[Python-Dev] Usage of the multiprocessing API and object lifetime

Pablo Galindo Salgado pablogsal at gmail.com
Tue Dec 11 12:47:35 EST 2018


> > Pablo's issue35378 evolved to add a weak reference in iterators to try
> > to detect when the Pool is destroyed: raise an exception from the
> > iterator, if possible.

> That's an ok fix for me.

I am playing with weakreferences inside the iterator and result objects,
but this may not be enough/a complete solution. For example, take the
code of ApplyResult.get:

def get(self, timeout=None):
    if self._pool() is None:   # self._pool is a weakref
        raise RuntimeError("The pool is dead.
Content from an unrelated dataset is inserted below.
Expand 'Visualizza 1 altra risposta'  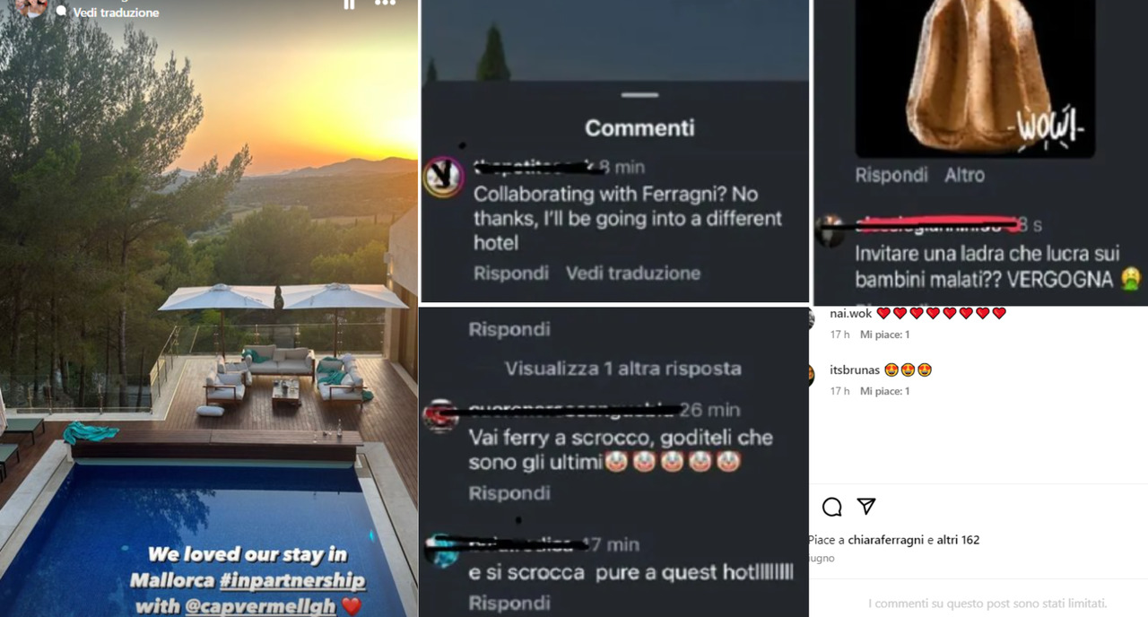tap(622, 369)
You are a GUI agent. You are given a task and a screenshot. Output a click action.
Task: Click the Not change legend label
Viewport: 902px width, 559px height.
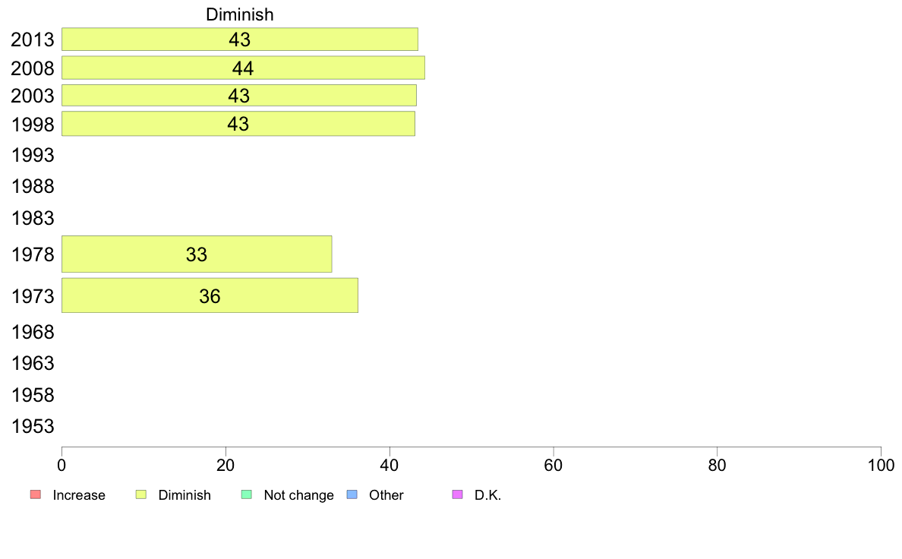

Aborting") <--- new code
    self.wait(timeout)

It can be that the pool is alive when we check for it (self._pool() is
None) but while
the code is waiting with no timeout (timeout=None) the pool dies,
effectively leaving the
program deadlocked with no error.

--

I agree that misusage of the pool should not be encouraged but in this
situation the fact that
this code hangs:

import multiprocessing

for x in multiprocessing.Pool().imap(int, ["4", "3"]):
    print(x)


is a bit worriying because although is incorrect and an abuse of the
API, users can do this easily with
no error message other than a misterious hang. I have found this on
several places and people were
very confused because usually the interpreter throws some kind of
error indication. In my humble opinion,
we should try to avoid hanging as a consequence of the misusage, whatever we do.